## SOURCE MATERIAL:
◆ ◆ ◆

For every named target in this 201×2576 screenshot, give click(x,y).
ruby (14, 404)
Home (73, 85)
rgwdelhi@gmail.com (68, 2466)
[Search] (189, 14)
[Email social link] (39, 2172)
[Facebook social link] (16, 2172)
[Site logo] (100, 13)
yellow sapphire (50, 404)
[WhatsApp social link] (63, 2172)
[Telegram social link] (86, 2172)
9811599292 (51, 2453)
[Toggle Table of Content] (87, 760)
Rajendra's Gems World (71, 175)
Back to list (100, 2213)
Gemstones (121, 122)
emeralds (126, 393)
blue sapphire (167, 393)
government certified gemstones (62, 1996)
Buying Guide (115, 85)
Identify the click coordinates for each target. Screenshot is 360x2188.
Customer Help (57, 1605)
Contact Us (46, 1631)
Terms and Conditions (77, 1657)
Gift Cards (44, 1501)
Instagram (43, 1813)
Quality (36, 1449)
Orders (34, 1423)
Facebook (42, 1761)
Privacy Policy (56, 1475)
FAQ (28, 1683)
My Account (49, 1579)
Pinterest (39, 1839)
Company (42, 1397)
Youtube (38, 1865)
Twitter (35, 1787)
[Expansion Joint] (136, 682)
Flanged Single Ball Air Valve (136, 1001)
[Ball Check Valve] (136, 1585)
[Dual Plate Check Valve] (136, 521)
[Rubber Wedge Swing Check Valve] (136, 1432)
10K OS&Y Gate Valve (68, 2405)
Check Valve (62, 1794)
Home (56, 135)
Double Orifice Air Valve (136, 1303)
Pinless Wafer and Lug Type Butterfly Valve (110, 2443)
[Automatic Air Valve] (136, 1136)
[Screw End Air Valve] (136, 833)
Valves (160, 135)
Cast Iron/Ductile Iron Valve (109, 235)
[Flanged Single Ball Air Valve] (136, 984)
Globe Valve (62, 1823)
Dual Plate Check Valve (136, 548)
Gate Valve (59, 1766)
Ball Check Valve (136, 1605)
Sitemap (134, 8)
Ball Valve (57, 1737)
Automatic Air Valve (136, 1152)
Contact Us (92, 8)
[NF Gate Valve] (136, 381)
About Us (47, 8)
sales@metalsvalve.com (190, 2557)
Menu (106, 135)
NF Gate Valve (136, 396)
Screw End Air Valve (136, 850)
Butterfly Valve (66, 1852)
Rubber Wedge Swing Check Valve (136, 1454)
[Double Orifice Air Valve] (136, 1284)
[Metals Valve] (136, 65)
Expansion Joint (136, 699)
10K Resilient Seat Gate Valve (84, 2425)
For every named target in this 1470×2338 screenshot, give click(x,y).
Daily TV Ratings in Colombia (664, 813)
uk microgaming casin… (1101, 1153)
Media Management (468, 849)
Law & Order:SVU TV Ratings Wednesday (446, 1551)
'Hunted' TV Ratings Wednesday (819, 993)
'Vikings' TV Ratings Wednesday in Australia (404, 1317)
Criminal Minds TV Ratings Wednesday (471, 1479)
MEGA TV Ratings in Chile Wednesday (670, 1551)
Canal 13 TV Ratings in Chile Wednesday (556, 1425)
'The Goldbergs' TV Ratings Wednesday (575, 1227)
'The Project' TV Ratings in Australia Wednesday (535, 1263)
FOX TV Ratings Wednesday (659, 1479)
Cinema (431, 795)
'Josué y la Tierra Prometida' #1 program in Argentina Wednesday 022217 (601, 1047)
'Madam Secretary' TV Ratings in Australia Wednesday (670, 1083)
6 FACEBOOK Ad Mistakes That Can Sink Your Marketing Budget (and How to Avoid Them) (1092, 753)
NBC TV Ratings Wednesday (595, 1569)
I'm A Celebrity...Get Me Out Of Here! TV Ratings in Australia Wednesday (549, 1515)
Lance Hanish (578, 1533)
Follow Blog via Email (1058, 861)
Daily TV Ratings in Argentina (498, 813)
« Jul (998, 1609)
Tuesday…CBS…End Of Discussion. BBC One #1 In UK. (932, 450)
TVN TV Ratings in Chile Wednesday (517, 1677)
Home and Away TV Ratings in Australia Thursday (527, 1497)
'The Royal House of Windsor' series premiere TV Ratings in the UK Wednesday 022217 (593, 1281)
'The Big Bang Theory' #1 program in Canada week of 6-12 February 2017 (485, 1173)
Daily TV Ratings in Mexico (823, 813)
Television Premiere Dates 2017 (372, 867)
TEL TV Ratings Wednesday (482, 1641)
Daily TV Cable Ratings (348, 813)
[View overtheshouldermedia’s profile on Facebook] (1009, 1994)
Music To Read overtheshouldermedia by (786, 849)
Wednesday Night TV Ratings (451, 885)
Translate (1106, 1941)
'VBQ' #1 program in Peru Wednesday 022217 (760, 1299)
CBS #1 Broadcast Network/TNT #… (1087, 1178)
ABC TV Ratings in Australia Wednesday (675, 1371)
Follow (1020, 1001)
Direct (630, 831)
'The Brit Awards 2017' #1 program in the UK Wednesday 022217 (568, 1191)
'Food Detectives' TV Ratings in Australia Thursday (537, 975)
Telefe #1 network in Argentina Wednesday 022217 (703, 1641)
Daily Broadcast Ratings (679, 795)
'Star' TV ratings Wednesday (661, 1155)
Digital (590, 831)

◆ ◆ ◆

## ABOUT THIS EXERCISE:
Which lines above contain the word "Daily"? Copy each one.

## OUTPUT:
Daily TV Ratings in Colombia (664, 813)
Daily TV Ratings in Argentina (498, 813)
Daily TV Ratings in Mexico (823, 813)
Daily TV Cable Ratings (348, 813)
Daily Broadcast Ratings (679, 795)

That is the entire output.